Output exactly the lines below, starting with the line that has "Task: Click the lead I label" and going on through the line that has "Click the Atril 文書ビューアー icon", both included, and no other lines.
*** ENTRIES SHOWN
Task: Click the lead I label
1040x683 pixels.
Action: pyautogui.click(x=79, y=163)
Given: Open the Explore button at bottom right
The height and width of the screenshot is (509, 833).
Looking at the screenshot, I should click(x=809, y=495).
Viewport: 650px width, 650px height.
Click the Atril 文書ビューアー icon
******
*** ENTRIES SHOWN
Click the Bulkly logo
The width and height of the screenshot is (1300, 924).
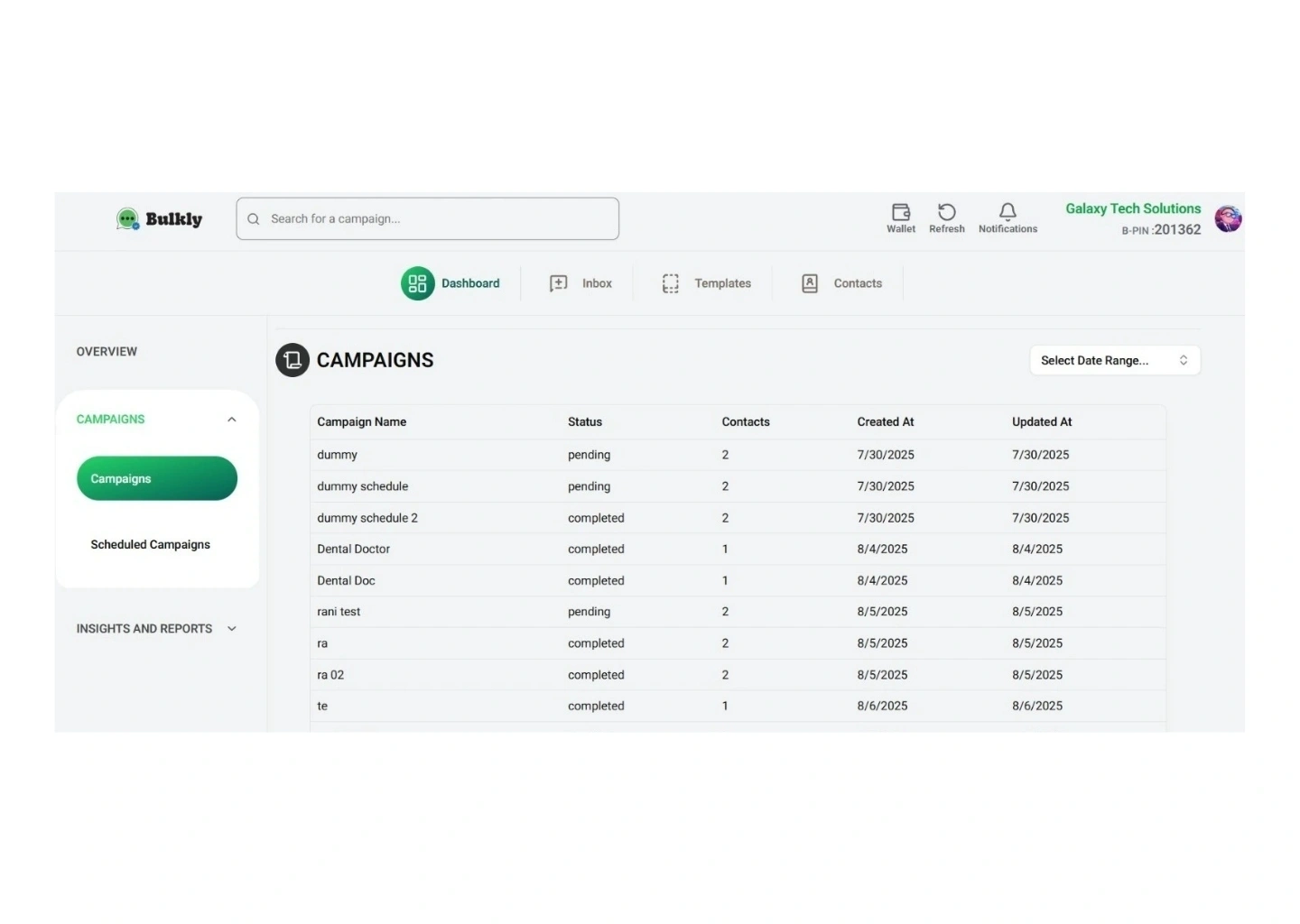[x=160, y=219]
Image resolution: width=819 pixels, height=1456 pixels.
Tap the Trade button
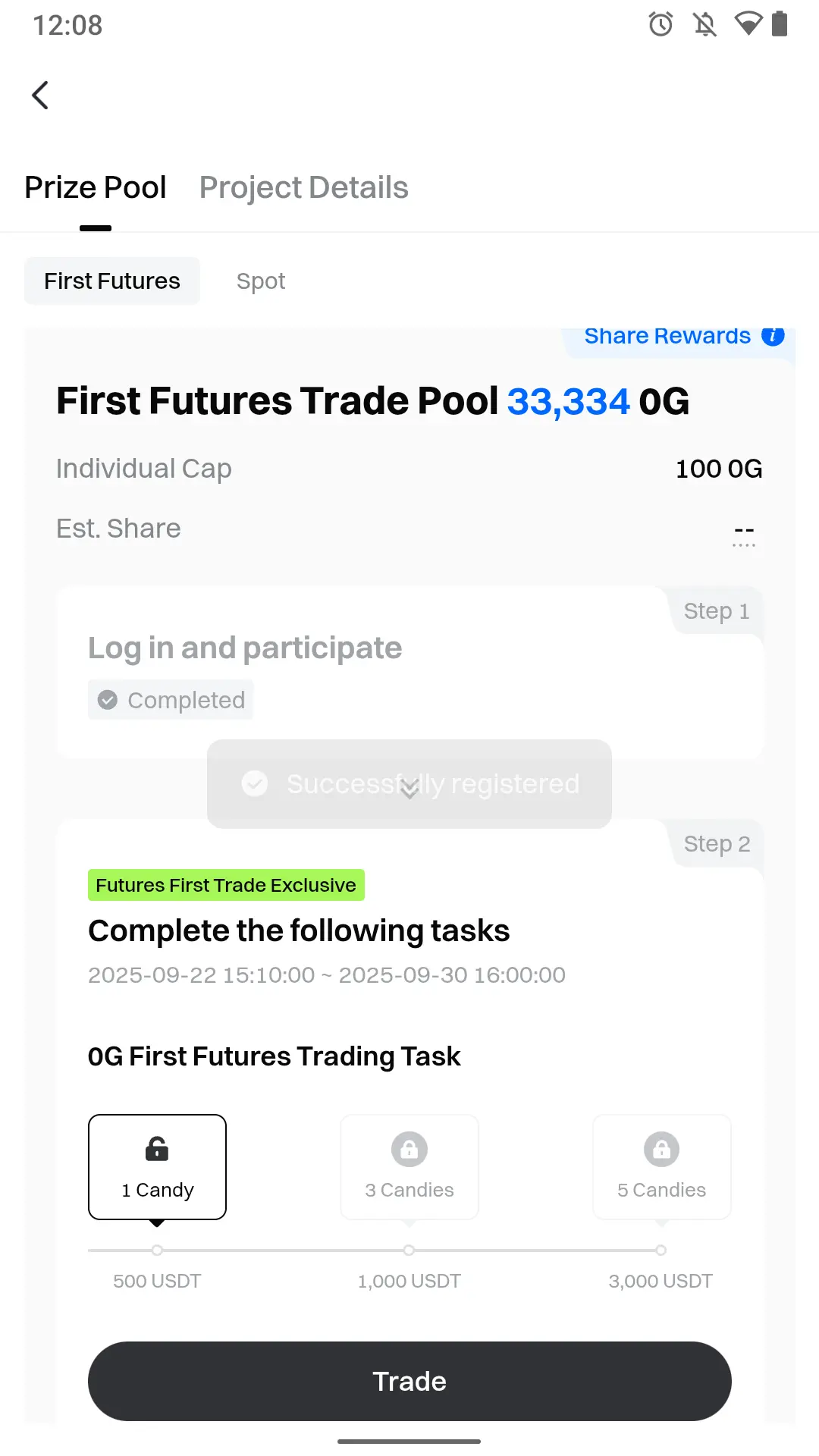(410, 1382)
******
*** ENTRIES SHOWN
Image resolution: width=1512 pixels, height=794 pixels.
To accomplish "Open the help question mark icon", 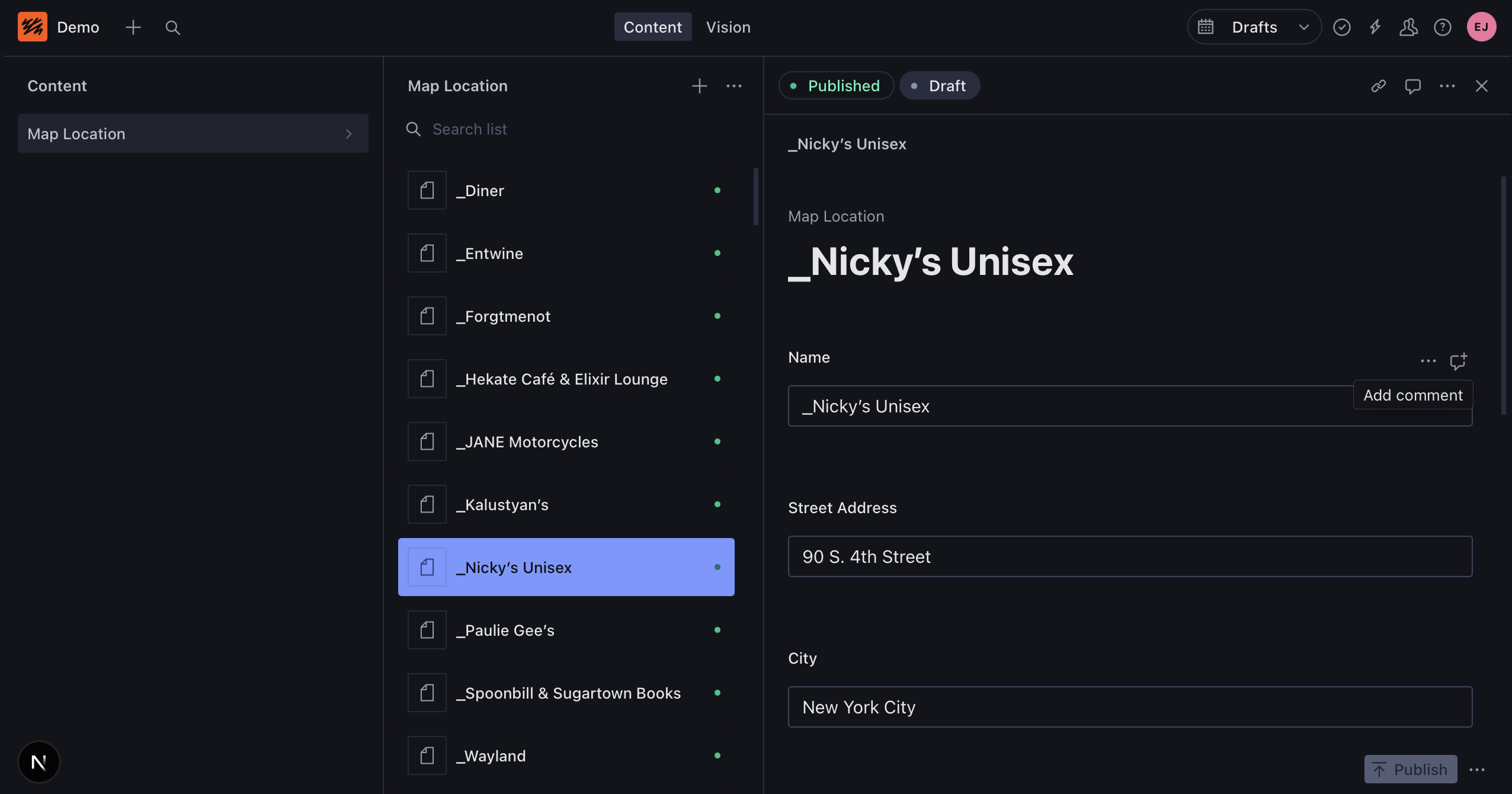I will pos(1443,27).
******
> **THE COMPLETED TASK**:
Task: Click the lead I label
1040x683 pixels.
Action: pyautogui.click(x=79, y=163)
Given: Open the Explore button at bottom right
The height and width of the screenshot is (509, 833).
Looking at the screenshot, I should click(x=809, y=495).
Viewport: 650px width, 650px height.
Click the Atril 文書ビューアー icon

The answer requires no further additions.